Indeed, we had not time even to settle down on board and know each other properly; for each day added to our company, increasing the number of strange faces around us, so that I began to wonder when we would at length get our requisite complement and finish our apparently endless task of fitting out.

“It is a long lane that has no turning,” though, as the old adage goes; and so, after three weeks more of enrolling volunteers at Corporal Macan’s favourite “rendywoo,” and the hoisting in of many guns and boats and stores and provisions of all sorts, until the Candahar, I thought, would never contain them all, we finally bent our sails, crossed royal yards and were declared “ready for sea.”

Captain Farmer came on board with “all his bag and baggage” on our ship’s company “turning over” from the old hulk Blake, to which we all bade a long and welcome adieu, all hands being then mustered by divisions to beat of drum along the upper and lower decks.

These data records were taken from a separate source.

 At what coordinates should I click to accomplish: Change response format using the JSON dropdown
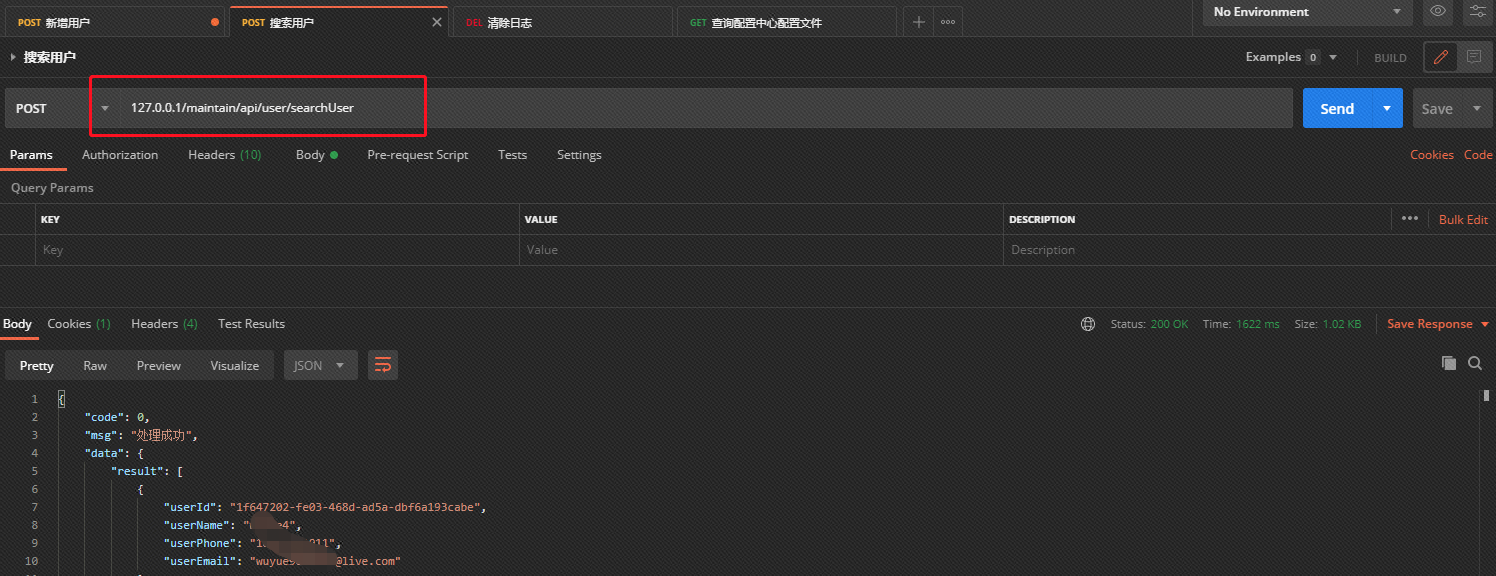[x=320, y=365]
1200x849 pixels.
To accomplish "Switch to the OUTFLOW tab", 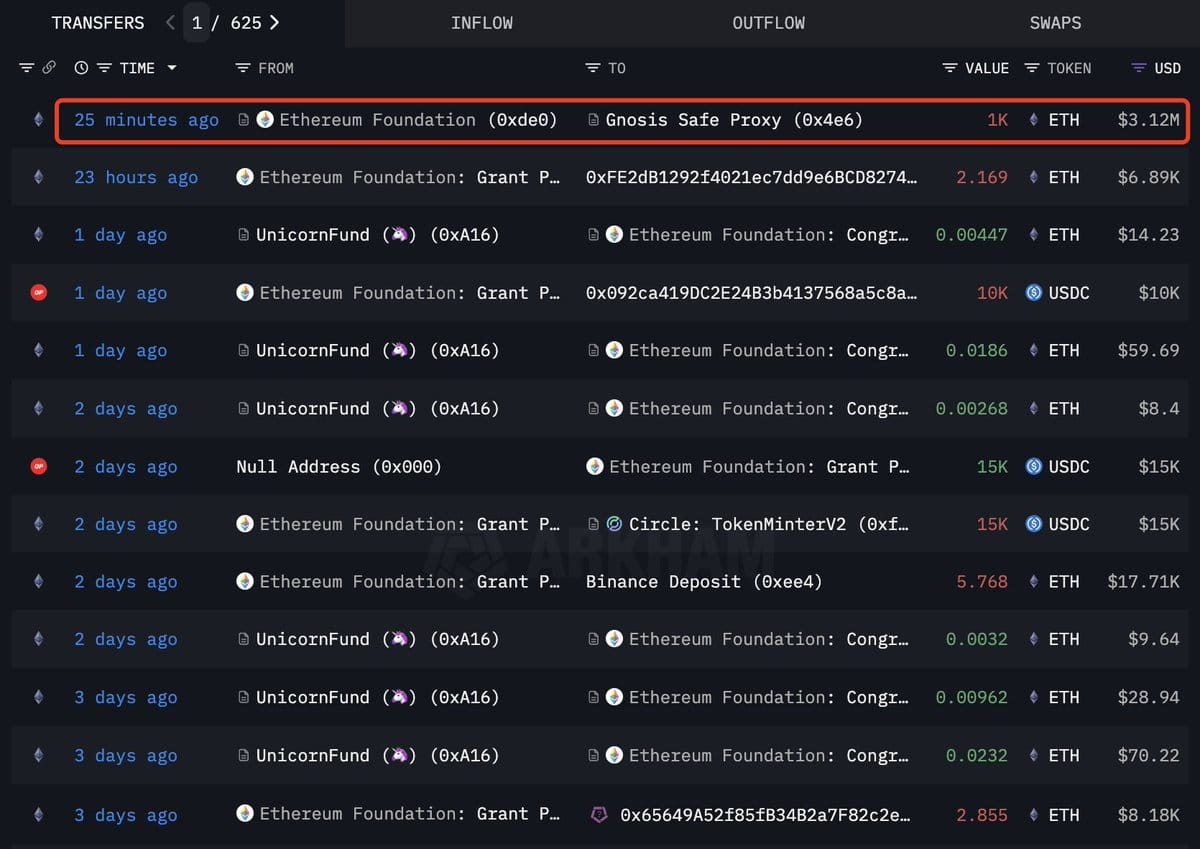I will (x=768, y=23).
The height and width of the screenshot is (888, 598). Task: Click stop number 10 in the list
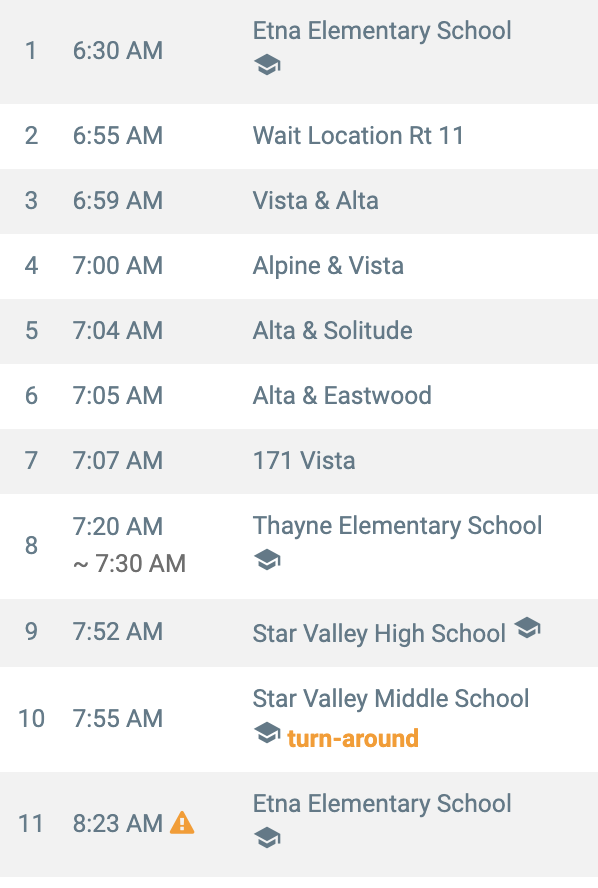(31, 719)
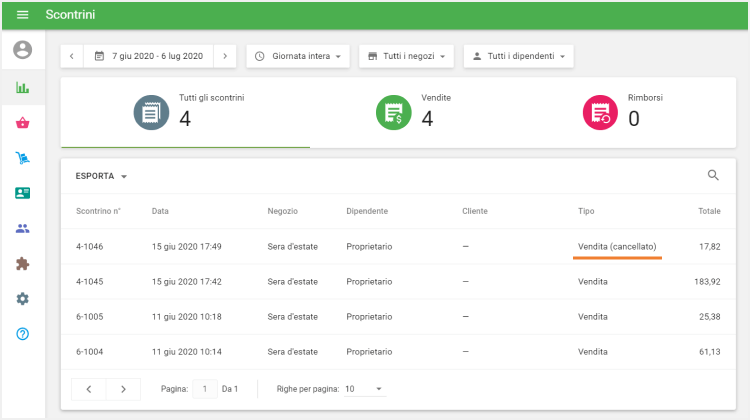Open the reports bar chart section
The width and height of the screenshot is (750, 420).
click(22, 87)

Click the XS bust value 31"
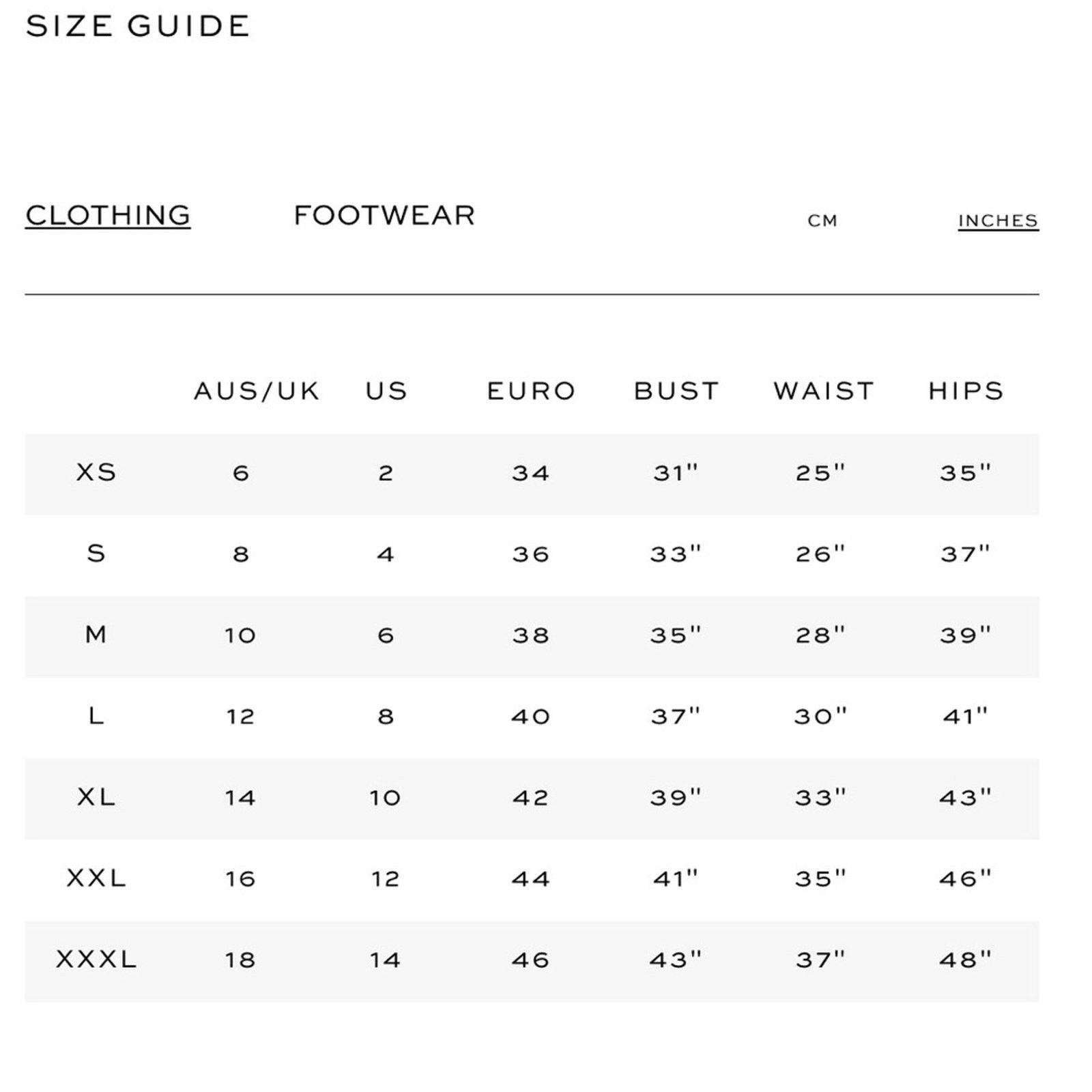coord(676,472)
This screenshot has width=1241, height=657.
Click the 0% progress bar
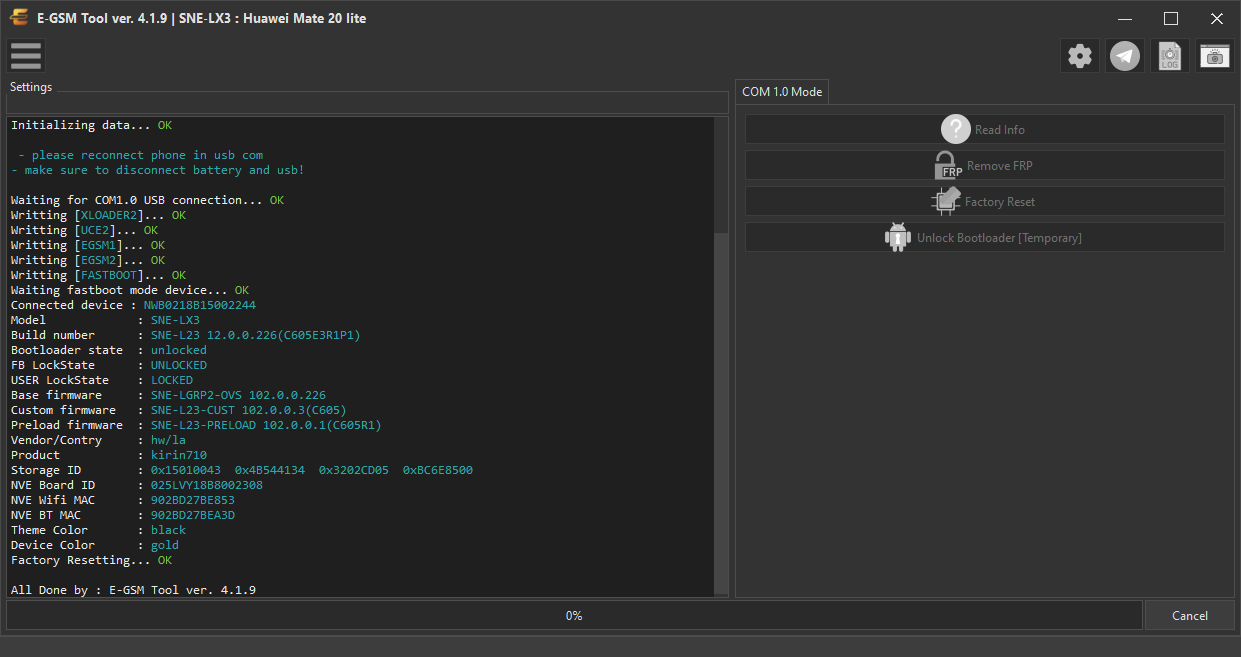click(574, 615)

We were eight hundred strong, all told; officers and men; bluejackets of all ratings, and marines; boys and “idlers,” as some of the hardest-worked fellows aboard are somewhat inappropriately designated in the watch bill, according to nautical etiquette; as motley a collection at the first start, and yet as fine a set of fellows as you could pick out in a year’s cruise!

These preliminaries being all arranged, we cast off from the hulk late one November afternoon; and, the dockyard tug Puffing Billy taking us in tow, proceeded to Spithead, where we anchored in eleven fathoms, letting out some six shackles of cable, so that we could swing comfortably with the tide as it flowed in and out of the roadstead.


Chapter Eight.

A little Surprise.

“I suppose,” said I, after we had cast anchor, to Larkyns, who had kindly noticed me the first day I came aboard and had been very friendly with me since, patronising me in the way the elder boys of the sixth form sometimes do the younger fellows at school, “we’ll sail to-morrow, eh?”